Beginning with the line where "Concursos (393, 12)" appears, retype every remaining line of the data below, both the first and last included.

Information shown:
------------

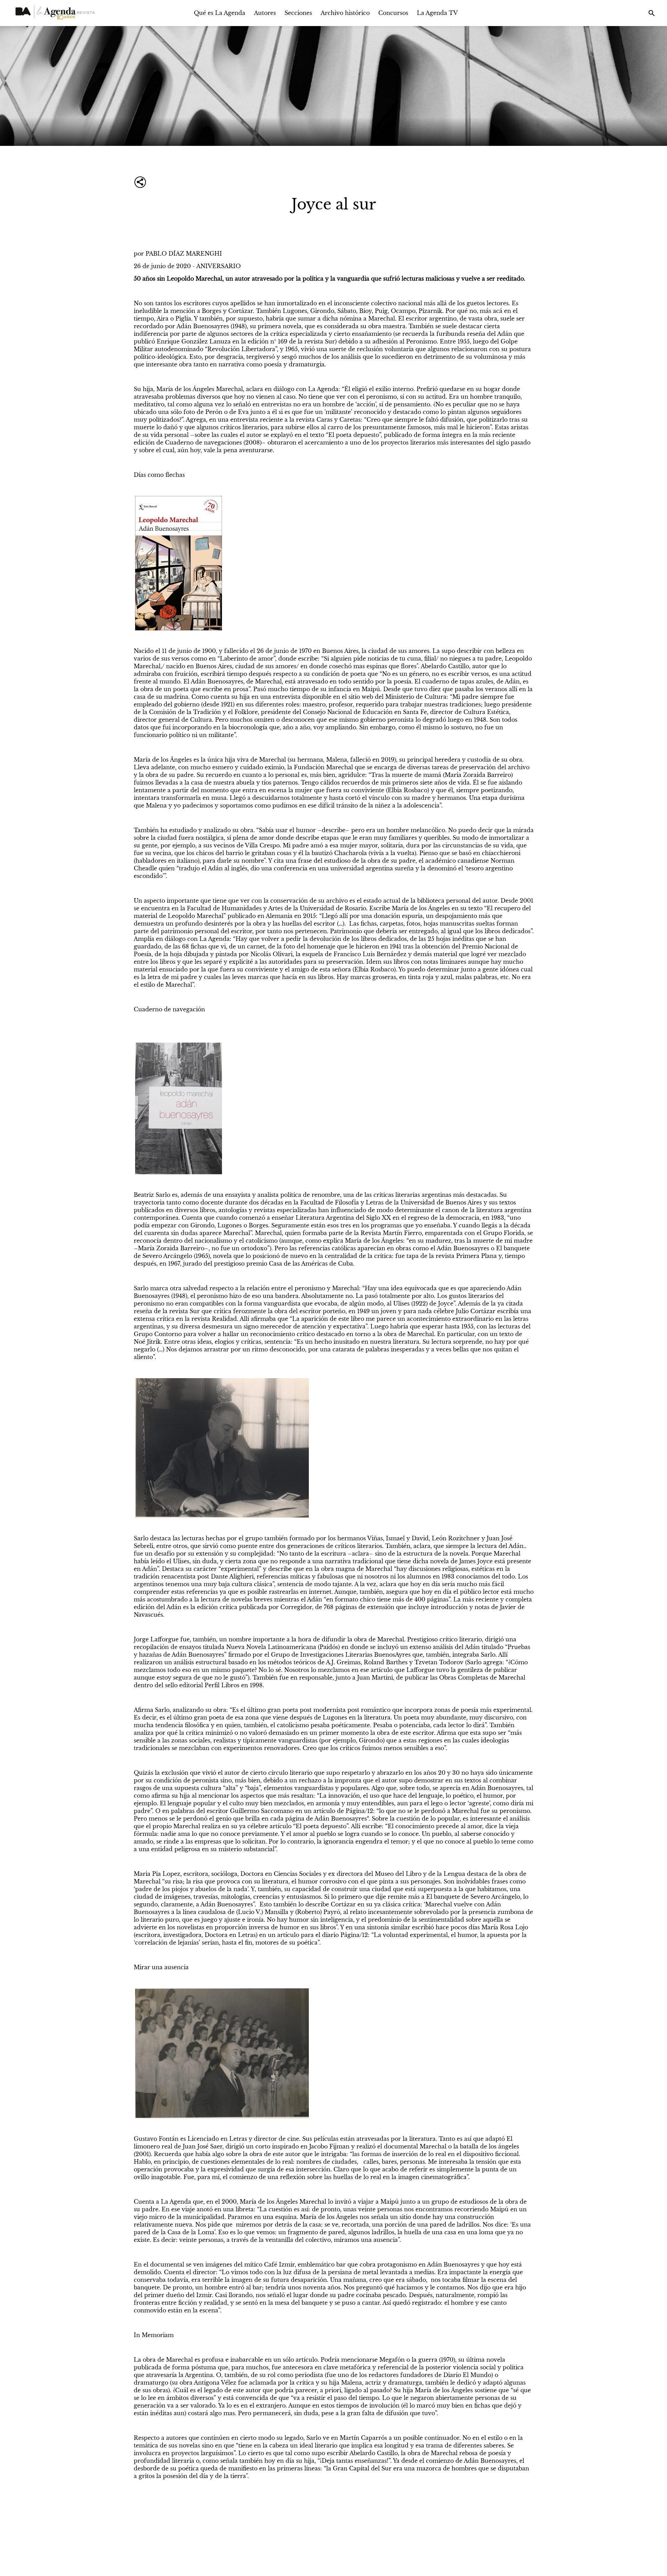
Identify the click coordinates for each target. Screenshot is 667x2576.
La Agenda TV (437, 12)
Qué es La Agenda (219, 12)
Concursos (393, 12)
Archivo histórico (345, 12)
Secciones (298, 12)
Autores (265, 12)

------------

Response area:
Concursos (393, 12)
Archivo histórico (345, 12)
Secciones (298, 12)
Autores (265, 12)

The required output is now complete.